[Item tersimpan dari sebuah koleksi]
- - - - - - -

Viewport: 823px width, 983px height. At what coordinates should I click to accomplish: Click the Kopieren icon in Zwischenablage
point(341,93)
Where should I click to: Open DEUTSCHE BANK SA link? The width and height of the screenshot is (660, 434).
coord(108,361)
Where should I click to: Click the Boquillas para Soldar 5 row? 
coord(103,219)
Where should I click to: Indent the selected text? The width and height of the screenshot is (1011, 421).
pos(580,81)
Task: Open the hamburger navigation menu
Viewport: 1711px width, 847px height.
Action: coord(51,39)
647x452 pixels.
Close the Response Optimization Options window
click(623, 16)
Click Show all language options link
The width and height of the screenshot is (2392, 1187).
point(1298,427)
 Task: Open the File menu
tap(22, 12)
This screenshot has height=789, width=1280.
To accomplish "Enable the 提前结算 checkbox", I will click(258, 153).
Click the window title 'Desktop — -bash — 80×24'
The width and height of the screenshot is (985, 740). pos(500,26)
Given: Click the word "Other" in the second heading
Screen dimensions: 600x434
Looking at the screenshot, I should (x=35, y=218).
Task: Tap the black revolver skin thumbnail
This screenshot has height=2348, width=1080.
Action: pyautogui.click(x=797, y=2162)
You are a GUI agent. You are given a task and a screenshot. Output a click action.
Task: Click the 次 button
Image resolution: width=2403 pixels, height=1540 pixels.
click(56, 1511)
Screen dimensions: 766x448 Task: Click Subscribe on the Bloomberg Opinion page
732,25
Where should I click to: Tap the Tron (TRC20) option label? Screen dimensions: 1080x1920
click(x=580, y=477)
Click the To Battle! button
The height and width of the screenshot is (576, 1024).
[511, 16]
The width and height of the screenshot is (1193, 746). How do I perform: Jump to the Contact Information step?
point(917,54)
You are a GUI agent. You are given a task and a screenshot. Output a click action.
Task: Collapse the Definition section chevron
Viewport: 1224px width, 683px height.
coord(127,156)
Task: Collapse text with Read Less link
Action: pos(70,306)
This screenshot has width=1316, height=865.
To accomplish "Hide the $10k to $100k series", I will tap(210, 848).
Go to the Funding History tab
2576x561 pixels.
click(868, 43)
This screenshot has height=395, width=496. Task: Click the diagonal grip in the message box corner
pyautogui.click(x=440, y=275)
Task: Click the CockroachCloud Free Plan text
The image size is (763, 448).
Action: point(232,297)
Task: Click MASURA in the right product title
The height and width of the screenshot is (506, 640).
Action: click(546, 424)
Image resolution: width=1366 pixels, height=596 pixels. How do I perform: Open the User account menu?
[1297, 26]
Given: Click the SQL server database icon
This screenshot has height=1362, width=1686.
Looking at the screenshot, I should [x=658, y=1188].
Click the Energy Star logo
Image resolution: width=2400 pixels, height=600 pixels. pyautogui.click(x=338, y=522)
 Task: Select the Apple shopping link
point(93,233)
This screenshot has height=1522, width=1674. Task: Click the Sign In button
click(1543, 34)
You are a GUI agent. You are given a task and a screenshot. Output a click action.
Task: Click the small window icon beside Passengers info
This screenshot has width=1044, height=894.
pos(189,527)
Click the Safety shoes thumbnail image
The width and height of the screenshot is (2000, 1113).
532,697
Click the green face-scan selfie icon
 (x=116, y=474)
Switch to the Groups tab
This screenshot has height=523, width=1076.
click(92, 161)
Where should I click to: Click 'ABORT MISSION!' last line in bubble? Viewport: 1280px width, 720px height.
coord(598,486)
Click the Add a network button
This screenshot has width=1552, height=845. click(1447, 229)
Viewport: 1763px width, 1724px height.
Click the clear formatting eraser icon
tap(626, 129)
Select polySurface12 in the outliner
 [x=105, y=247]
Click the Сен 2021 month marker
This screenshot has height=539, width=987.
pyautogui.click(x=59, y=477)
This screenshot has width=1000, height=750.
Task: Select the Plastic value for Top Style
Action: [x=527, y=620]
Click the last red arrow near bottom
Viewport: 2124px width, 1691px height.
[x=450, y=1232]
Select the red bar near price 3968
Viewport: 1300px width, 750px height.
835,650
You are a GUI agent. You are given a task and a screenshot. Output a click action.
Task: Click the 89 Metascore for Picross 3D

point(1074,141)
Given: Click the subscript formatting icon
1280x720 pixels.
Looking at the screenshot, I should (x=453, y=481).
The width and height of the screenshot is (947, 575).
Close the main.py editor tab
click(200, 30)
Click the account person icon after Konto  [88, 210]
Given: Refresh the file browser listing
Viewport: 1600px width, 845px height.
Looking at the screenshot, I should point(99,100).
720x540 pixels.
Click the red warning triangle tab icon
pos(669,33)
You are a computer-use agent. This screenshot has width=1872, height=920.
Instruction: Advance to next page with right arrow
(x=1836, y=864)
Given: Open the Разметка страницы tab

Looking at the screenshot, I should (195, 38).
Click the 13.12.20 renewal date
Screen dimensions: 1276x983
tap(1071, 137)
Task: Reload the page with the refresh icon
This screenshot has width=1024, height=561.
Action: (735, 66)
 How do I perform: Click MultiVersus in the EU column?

- - - - - - -

DESKRIPSI TUGAS
Tulis ulang seluruh baris data di atas dengan mengganti "Where should I click to" menjadi "Where do I click to", tanpa mengubah bagian lainnya.

JAWABAN TERTULIS
Viewport: 823px width, 983px height. At what coordinates should I click to accomplish: Click the Kopieren icon in Zwischenablage
point(341,93)
Where do I click to: Open DEUTSCHE BANK SA link? The width and height of the screenshot is (660, 434).
coord(108,361)
Where do I click to: Click the Boquillas para Soldar 5 row? 
coord(103,219)
Where do I click to: Indent the selected text? The width and height of the screenshot is (1011, 421).
pos(580,81)
Task: Open the hamburger navigation menu
Viewport: 1711px width, 847px height.
Action: coord(51,39)
647x452 pixels.
Close the Response Optimization Options window
click(623, 16)
Click Show all language options link
The width and height of the screenshot is (2392, 1187).
point(1298,427)
 Task: Open the File menu
tap(22, 12)
This screenshot has height=789, width=1280.
To accomplish "Enable the 提前结算 checkbox", I will click(258, 153).
Click the window title 'Desktop — -bash — 80×24'
The width and height of the screenshot is (985, 740). pos(500,26)
Given: Click the word "Other" in the second heading
Screen dimensions: 600x434
Looking at the screenshot, I should (x=35, y=218).
Task: Tap the black revolver skin thumbnail
This screenshot has height=2348, width=1080.
Action: pyautogui.click(x=797, y=2162)
You are a GUI agent. You are given a task and a screenshot. Output a click action.
Task: Click the 次 button
Image resolution: width=2403 pixels, height=1540 pixels.
click(56, 1511)
Screen dimensions: 766x448 Task: Click Subscribe on the Bloomberg Opinion page
732,25
Where do I click to: Tap the Tron (TRC20) option label? Screen dimensions: 1080x1920
click(x=580, y=477)
Click the To Battle! button
The height and width of the screenshot is (576, 1024).
[511, 16]
The width and height of the screenshot is (1193, 746). How do I perform: Jump to the Contact Information step?
point(917,54)
You are a GUI agent. You are given a task and a screenshot. Output a click action.
Task: Collapse the Definition section chevron
Viewport: 1224px width, 683px height.
coord(127,156)
Task: Collapse text with Read Less link
Action: pos(70,306)
This screenshot has width=1316, height=865.
To accomplish "Hide the $10k to $100k series", I will tap(210, 848).
Go to the Funding History tab
2576x561 pixels.
click(868, 43)
This screenshot has height=395, width=496. Task: Click the diagonal grip in the message box corner
pyautogui.click(x=440, y=275)
Task: Click the CockroachCloud Free Plan text
The image size is (763, 448).
Action: point(232,297)
Task: Click MASURA in the right product title
The height and width of the screenshot is (506, 640).
Action: click(546, 424)
Image resolution: width=1366 pixels, height=596 pixels. How do I perform: Open the User account menu?
[1297, 26]
Given: Click the SQL server database icon
This screenshot has height=1362, width=1686.
Looking at the screenshot, I should [x=658, y=1188].
Click the Energy Star logo
Image resolution: width=2400 pixels, height=600 pixels. pyautogui.click(x=338, y=522)
 Task: Select the Apple shopping link
point(93,233)
This screenshot has height=1522, width=1674. Task: Click the Sign In button
click(1543, 34)
You are a GUI agent. You are given a task and a screenshot. Output a click action.
Task: Click the small window icon beside Passengers info
This screenshot has width=1044, height=894.
pos(189,527)
Click the Safety shoes thumbnail image
The width and height of the screenshot is (2000, 1113).
532,697
Click the green face-scan selfie icon
 (x=116, y=474)
Switch to the Groups tab
This screenshot has height=523, width=1076.
click(92, 161)
Where do I click to: Click 'ABORT MISSION!' last line in bubble? Viewport: 1280px width, 720px height.
coord(598,486)
Click the Add a network button
This screenshot has width=1552, height=845. click(1447, 229)
Viewport: 1763px width, 1724px height.
Click the clear formatting eraser icon
tap(626, 129)
Select polySurface12 in the outliner
 [x=105, y=247]
Click the Сен 2021 month marker
This screenshot has height=539, width=987.
pyautogui.click(x=59, y=477)
This screenshot has width=1000, height=750.
Task: Select the Plastic value for Top Style
Action: [x=527, y=620]
Click the last red arrow near bottom
Viewport: 2124px width, 1691px height.
[x=450, y=1232]
Select the red bar near price 3968
Viewport: 1300px width, 750px height.
835,650
You are a GUI agent. You are given a task and a screenshot. Output a click action.
Task: Click the 89 Metascore for Picross 3D

point(1074,141)
Given: Click the subscript formatting icon
1280x720 pixels.
Looking at the screenshot, I should (x=453, y=481).
The width and height of the screenshot is (947, 575).
Close the main.py editor tab
click(200, 30)
Click the account person icon after Konto  [88, 210]
Given: Refresh the file browser listing
Viewport: 1600px width, 845px height.
Looking at the screenshot, I should point(99,100).
720x540 pixels.
Click the red warning triangle tab icon
pos(669,33)
You are a computer-use agent. This screenshot has width=1872, height=920.
Instruction: Advance to next page with right arrow
(x=1836, y=864)
Given: Open the Разметка страницы tab

Looking at the screenshot, I should (195, 38).
Click the 13.12.20 renewal date
Screen dimensions: 1276x983
tap(1071, 137)
Task: Reload the page with the refresh icon
This screenshot has width=1024, height=561.
Action: (735, 66)
 How do I perform: Click MultiVersus in the EU column?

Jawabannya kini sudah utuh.